# How to Turn Your Nook Color into an Android Tablet



## J.R.Mooneyham (Mar 14, 2011)

How to Turn Your Nook Color into an Android Tablet
http://www.pcmag.com/article2/0,2817,2392968,00.asp


----------



## Meemo (Oct 27, 2008)

J.R.Mooneyham said:


> How to Turn Your Nook Color into an Android Tablet
> http://www.pcmag.com/article2/0,2817,2392968,00.asp


I made my own card this week for my new Nook Color - I'm toying with the idea of getting the N2A card just so I know I've got one that's done properly, since I'm unable to see the gapps file I put on it to access the Android Market (total operator error). But I do have the Amazon Android store downloaded and have put a few free apps on it already. And I ordered a card when I ordered the NC, but got impatient & went out a bought one to try, so when that card arrives I'll probably try a re-do of making it myself before I spring for the N2A card.


----------



## Brodys Mom (Nov 8, 2009)

I rooted mine with a chip. Does anyone get a battery life longer than 2-3 hours?


----------



## Meemo (Oct 27, 2008)

Brodys Mom said:


> I rooted mine with a chip. Does anyone get a battery life longer than 2-3 hours?


I bit the bullet and ordered an N2A card - I could never get the Market to show up when I made my own (twicee), and while it wasn't a huge deal, there are apps I want that I can't get through Amazon. There's no doubt it was operator error on my part, but I figured there are enough frustrations in life without imposing them on myself!

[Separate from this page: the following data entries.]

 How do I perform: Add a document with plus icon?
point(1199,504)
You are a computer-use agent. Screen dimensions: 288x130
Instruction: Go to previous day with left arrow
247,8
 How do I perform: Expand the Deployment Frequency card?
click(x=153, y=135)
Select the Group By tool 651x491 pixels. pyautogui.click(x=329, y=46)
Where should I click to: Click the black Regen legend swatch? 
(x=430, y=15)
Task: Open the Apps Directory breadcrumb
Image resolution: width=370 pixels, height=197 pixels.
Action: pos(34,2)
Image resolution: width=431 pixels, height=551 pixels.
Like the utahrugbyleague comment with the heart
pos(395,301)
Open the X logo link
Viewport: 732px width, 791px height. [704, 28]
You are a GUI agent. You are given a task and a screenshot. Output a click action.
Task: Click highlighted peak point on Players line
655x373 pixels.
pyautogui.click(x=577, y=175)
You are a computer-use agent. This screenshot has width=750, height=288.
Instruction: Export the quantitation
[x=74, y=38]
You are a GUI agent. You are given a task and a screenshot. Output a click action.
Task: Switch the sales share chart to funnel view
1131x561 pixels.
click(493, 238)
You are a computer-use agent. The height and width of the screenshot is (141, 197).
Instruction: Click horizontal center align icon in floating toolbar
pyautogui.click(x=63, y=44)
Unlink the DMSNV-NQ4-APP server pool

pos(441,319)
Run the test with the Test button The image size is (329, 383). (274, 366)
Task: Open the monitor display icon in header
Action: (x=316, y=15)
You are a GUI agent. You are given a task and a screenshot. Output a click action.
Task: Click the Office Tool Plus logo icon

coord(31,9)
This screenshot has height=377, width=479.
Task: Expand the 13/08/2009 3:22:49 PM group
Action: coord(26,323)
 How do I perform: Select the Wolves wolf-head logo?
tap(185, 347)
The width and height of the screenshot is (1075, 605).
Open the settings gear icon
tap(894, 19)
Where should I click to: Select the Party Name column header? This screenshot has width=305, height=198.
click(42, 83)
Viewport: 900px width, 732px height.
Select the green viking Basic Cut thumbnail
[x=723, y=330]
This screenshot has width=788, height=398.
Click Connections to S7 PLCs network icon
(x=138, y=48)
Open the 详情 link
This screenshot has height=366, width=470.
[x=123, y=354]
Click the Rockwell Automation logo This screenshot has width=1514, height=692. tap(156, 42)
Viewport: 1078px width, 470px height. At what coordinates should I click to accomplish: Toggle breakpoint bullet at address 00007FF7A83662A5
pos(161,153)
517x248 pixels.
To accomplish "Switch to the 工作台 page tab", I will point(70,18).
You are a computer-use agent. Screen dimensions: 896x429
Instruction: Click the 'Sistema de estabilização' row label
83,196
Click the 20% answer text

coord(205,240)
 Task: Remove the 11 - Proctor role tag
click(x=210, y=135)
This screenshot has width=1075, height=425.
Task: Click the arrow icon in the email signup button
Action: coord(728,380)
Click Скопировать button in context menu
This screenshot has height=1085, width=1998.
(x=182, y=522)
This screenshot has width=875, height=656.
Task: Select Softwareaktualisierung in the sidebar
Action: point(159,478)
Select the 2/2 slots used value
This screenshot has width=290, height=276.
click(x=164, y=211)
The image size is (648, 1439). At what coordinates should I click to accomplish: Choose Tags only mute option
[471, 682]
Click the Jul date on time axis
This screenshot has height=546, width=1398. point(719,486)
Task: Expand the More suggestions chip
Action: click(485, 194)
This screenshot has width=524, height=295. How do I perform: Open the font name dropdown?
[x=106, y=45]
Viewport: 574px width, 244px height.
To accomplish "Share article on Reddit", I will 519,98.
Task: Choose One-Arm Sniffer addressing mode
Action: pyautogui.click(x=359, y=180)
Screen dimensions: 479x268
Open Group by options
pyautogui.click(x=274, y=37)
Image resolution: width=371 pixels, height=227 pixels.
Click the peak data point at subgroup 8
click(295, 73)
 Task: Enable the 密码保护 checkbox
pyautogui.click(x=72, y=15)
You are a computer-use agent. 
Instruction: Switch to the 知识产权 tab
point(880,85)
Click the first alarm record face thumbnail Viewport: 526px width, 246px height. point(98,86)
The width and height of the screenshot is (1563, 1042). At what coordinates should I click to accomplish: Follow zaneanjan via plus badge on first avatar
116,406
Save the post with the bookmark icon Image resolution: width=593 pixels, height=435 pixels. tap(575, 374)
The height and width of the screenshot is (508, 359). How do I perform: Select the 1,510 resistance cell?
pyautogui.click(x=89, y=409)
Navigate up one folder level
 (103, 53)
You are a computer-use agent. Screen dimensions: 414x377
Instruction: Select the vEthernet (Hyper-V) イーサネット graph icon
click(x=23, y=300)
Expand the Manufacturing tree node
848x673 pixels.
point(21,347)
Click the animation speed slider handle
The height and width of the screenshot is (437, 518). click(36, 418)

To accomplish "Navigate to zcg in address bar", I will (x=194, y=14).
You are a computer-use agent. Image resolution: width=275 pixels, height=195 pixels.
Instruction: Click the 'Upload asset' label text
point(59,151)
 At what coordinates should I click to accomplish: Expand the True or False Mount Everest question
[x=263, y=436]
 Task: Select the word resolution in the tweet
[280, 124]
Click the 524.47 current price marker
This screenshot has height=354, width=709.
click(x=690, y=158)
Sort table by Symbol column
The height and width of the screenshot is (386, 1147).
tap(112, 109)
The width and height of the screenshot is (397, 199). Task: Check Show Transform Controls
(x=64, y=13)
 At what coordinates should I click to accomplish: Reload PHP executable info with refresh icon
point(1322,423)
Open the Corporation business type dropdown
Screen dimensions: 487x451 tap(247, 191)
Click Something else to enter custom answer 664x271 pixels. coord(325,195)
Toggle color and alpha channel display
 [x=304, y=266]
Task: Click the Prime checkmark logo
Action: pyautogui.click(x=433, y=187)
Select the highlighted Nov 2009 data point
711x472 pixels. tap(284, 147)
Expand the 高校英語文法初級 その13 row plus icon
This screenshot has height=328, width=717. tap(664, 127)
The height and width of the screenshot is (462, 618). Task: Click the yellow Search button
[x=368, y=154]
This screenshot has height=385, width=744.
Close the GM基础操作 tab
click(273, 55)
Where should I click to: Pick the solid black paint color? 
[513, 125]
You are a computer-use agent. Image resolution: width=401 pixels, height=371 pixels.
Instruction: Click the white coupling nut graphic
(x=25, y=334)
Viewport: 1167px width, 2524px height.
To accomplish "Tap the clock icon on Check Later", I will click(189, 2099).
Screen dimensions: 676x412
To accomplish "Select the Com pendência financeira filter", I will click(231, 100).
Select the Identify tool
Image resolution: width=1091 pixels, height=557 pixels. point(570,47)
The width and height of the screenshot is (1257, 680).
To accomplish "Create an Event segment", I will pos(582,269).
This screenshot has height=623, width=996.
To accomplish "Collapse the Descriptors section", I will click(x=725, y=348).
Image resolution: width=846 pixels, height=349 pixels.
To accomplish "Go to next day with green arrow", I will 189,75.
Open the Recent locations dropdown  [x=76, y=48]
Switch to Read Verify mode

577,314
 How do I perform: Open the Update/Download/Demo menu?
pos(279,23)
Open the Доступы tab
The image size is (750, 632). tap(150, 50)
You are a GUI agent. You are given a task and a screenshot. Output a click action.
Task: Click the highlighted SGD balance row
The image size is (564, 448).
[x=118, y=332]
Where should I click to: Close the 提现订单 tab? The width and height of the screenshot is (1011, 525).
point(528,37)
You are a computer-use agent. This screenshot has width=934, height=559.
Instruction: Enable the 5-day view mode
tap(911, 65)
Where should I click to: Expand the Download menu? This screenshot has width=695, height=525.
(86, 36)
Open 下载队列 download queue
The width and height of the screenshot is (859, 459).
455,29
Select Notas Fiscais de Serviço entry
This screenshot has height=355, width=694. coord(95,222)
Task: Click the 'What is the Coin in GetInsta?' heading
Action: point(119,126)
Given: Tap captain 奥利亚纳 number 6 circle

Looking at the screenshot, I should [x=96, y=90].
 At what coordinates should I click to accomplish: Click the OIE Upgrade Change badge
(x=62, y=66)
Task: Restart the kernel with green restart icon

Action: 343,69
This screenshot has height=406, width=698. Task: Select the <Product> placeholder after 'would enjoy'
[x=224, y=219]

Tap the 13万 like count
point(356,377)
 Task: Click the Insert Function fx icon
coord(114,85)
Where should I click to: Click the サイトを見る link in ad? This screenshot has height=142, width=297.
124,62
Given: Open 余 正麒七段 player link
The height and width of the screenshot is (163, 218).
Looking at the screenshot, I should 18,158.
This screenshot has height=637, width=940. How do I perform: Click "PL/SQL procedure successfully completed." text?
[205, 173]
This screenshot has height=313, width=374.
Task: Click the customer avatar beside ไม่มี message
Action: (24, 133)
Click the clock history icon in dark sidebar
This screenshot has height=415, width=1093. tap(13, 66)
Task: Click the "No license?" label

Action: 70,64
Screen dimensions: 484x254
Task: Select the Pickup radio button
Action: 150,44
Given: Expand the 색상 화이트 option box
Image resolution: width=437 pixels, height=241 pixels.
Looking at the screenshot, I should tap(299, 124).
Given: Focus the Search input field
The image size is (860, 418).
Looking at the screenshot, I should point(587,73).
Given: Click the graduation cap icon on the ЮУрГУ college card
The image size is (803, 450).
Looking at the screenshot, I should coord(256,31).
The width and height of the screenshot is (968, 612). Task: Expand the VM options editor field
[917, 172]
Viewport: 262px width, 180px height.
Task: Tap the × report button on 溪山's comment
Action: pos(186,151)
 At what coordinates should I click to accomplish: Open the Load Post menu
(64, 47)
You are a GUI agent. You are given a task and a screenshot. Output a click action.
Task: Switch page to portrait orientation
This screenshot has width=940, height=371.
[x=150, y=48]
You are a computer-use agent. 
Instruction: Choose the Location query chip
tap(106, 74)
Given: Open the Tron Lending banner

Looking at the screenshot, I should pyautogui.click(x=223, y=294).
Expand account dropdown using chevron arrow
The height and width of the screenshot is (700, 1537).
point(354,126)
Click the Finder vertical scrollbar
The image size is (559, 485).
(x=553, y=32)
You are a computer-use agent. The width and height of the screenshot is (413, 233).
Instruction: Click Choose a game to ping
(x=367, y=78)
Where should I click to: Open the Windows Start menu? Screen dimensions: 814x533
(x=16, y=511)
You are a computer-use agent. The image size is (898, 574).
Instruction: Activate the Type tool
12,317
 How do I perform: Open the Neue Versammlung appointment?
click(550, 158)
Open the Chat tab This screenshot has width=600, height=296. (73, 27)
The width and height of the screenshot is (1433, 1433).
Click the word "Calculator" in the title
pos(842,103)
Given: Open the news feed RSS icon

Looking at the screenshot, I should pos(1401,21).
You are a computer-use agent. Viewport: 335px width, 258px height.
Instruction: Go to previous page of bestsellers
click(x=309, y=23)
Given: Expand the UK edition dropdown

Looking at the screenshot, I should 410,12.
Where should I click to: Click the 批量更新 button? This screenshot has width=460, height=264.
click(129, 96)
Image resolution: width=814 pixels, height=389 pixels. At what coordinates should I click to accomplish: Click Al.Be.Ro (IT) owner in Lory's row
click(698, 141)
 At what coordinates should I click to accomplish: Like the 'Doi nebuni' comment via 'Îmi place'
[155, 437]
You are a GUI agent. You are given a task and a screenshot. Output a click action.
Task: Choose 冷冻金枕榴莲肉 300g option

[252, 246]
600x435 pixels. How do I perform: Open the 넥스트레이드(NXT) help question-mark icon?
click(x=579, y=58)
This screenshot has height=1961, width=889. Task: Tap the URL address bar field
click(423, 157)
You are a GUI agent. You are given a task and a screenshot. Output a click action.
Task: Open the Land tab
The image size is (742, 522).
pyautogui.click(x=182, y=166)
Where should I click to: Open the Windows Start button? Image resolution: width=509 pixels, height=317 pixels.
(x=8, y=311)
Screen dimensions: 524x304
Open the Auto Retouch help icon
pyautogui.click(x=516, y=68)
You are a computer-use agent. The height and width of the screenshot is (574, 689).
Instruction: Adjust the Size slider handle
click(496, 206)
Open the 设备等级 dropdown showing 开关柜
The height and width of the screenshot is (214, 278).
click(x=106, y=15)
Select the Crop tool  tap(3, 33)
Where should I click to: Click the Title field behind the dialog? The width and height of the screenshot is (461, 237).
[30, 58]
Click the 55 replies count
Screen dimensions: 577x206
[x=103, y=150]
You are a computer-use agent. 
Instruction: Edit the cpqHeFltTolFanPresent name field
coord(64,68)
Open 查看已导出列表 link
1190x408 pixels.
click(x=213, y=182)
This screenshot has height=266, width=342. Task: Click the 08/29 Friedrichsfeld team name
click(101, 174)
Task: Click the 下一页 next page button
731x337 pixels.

I've only had the NC for a few days, but I'm definitely getting more than 2-3 hours of battery life. I'm having trouble loading the 1.3 update, though - might have to go to B&N and see if they can help with that. We're Apple folk so this whole Android thing is a brave new world for me - not sure I like it, but at least I'm stretching the brain cells a bit.


----------